In the present day realm of American politics, it seems to me to be gradually but surely becoming more and more clear that in some broad way, there are some basic common phenomena between what we had in the Reagan era, and now, a little less than a year into a second term, with President Barack Obama, in that both men had support from a lot of people who really wanted to believe an image of the man of the time that was much different from reality.

We have problems that trace themselves to a large degree right back to Reagan’s presidency, and to address that seriously is truly a case of a living example of the story of The Emperor’s New Clothes, as people avoid even touching the truth of a popular concensus of the Reagan myths. We have some people holding an image of Obama that, supportive or intensely adversarial, is disconnected from reality, and the actual reality is not so good, and matching neither the Fox News and AM radio chattering bullshit nor the praise.

The actual reality has been much different, including what seems to be more and more supported by the evidence of reality, the idea that in actual fact, what we have is a nice appealing showbiz figurehead puppet of plutocracy and what President Dwight Eisenhower warned us about, unsuccessfully, it would appear, what he termed “the military-industrial complex”, which these days should probably be modified to “the military-corporate-banking complex”.

I started out here to do a summary of some form of the state of what I (and some others) think of as the big “Three Es”, the health and conditions of Earth, economy, and energy matters. That will be the subject next time out. Coming across this slightly silly television historical review brought something basic to the forefront in my mind. In these subjects, where we are now, and where we’re still heading, really, fundamentally, profoundly takes us back to directions taken back in the era of eighties America, and it has jack shit nada to do with whether people had hair and clothes that look funny now and questions of whether people were listening to Journey and Spandex clad cheesy metal bands or Thompson Twins and The Clash.

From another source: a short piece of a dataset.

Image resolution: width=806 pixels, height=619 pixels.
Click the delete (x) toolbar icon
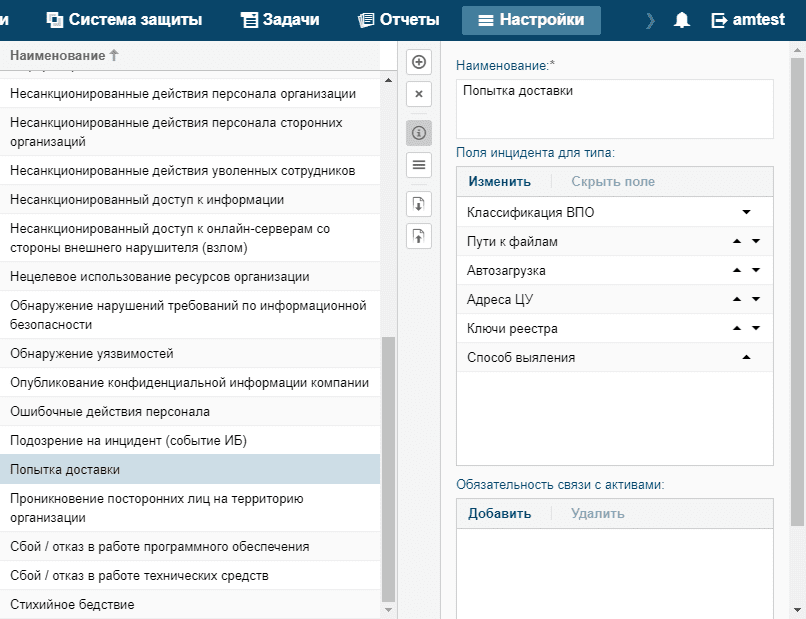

It’s difficult, and runs into all kinds of problems, to suggest to people, namely, most of my fellow Americans, that we now have a whole pile of gnarly problems that can be traced back to, as writer Charles Hugh Smith puts it, An Abundance of Bad Decisions. We all remember the 2008 election campaign slogan of Obama about “change we can believe in”, when the actuality of the past few years has been now President Obama as a custodian of status quo, with much of that status quo tracing back to the Reagan era and turning away from reality and national self reflection and serious review into shallow delusions and pomp and the grandeur of Empire.

Take any serious realistic look at the subjects of the state of the Earth, the economy, the matter of energy sources and how we use (or misuse and squander) them, and all this is dragging along behind us.